— START —
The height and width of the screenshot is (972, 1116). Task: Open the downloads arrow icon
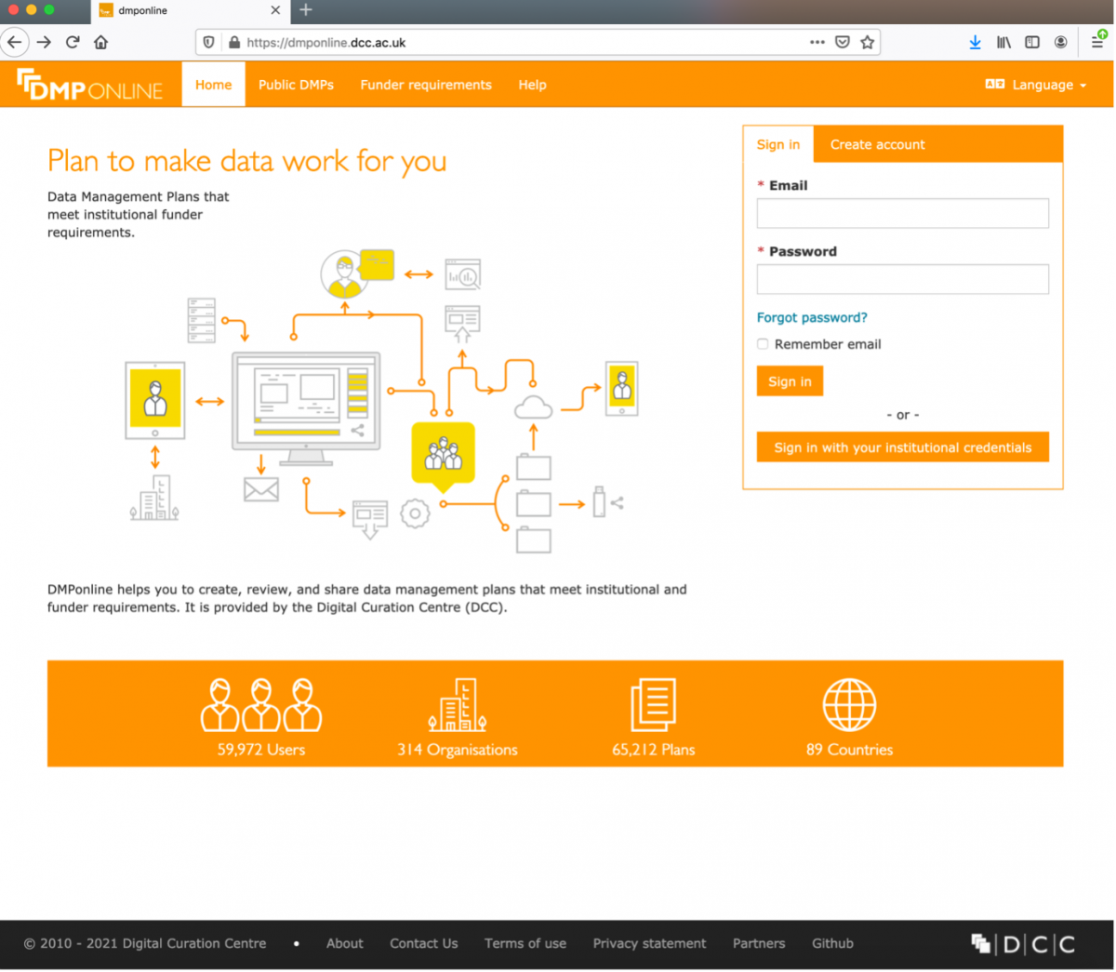pos(975,42)
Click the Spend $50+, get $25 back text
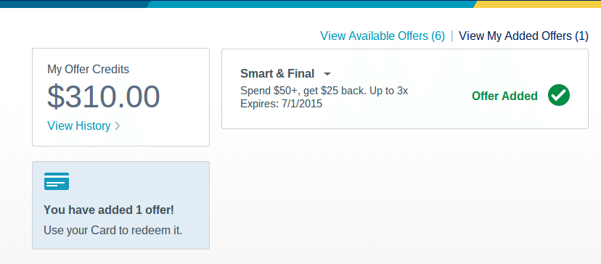This screenshot has width=601, height=264. pyautogui.click(x=324, y=91)
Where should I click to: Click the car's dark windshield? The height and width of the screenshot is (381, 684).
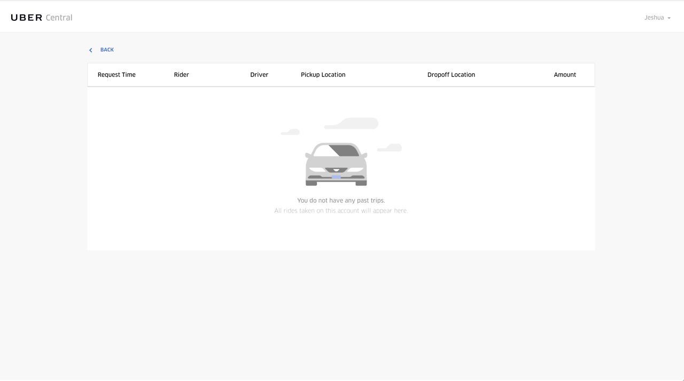coord(344,151)
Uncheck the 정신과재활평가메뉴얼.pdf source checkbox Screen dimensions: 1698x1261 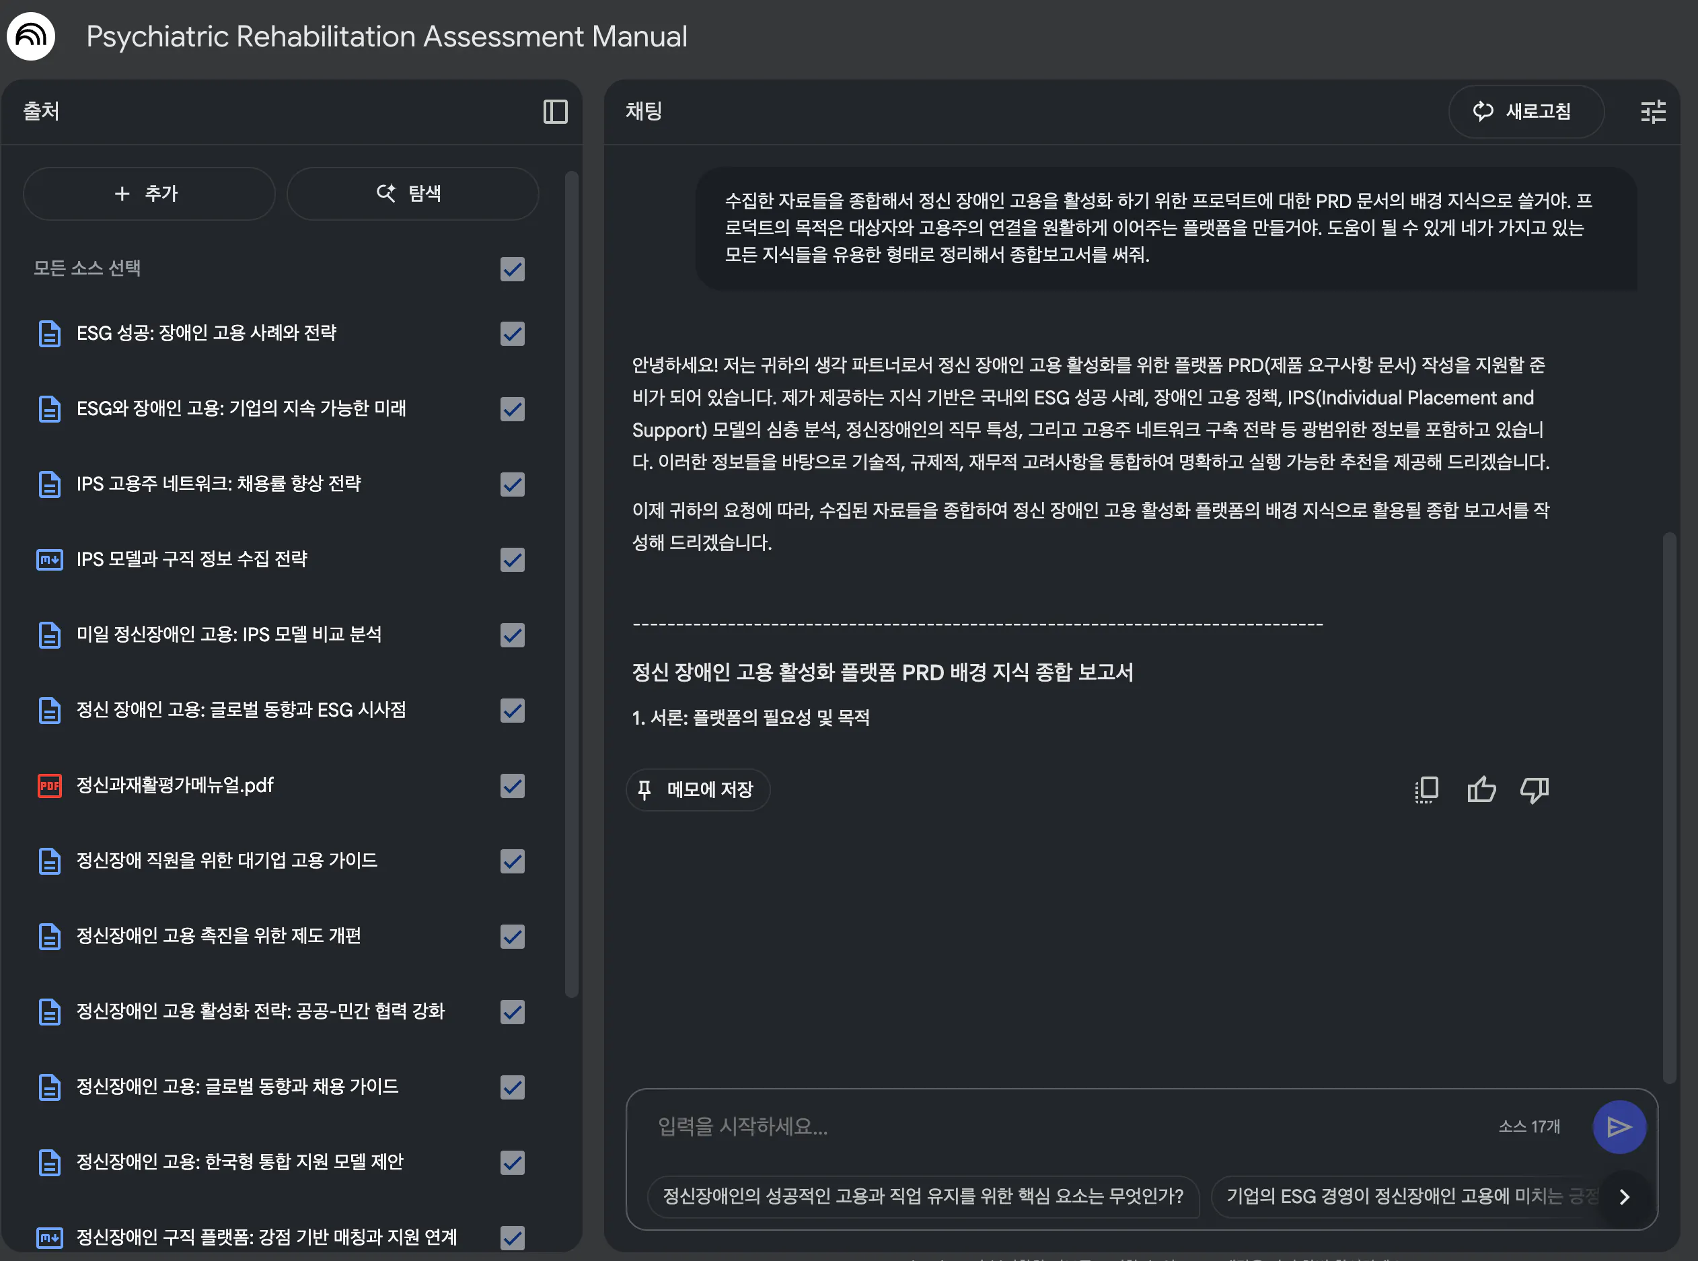[x=512, y=785]
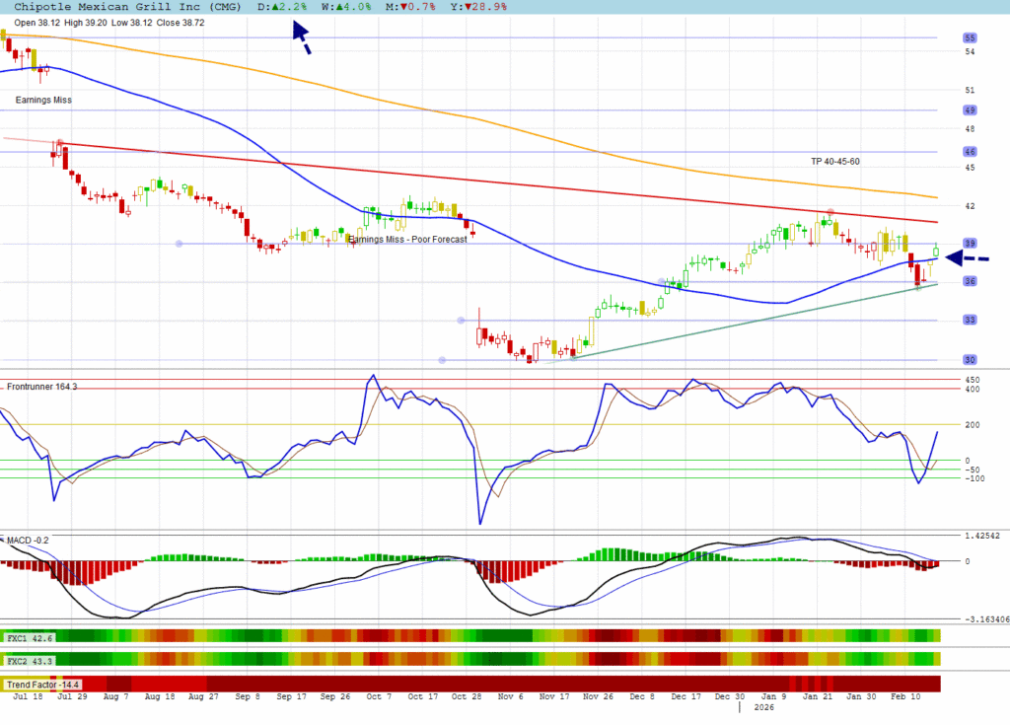Screen dimensions: 1010x725
Task: Click the pink marker atop the January 21 high
Action: pyautogui.click(x=831, y=212)
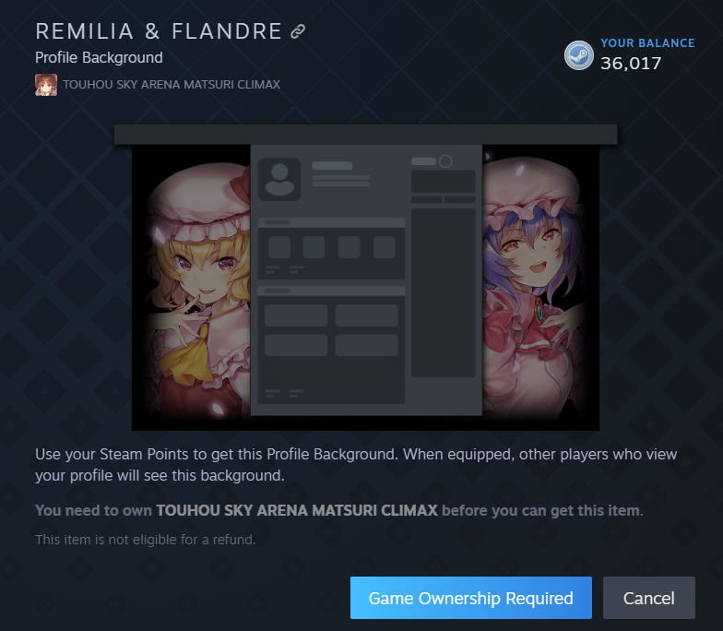Select the 36,017 balance amount

click(631, 64)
— END —
◆ What to do
Please retype the rows above from the first line to the line with "This screenshot has", leaving out the pictures.

◆ Output for this task
The height and width of the screenshot is (972, 1116). Task: Open the downloads arrow icon
pos(975,42)
Click the Spend $50+, get $25 back text
This screenshot has width=601, height=264. pyautogui.click(x=324, y=91)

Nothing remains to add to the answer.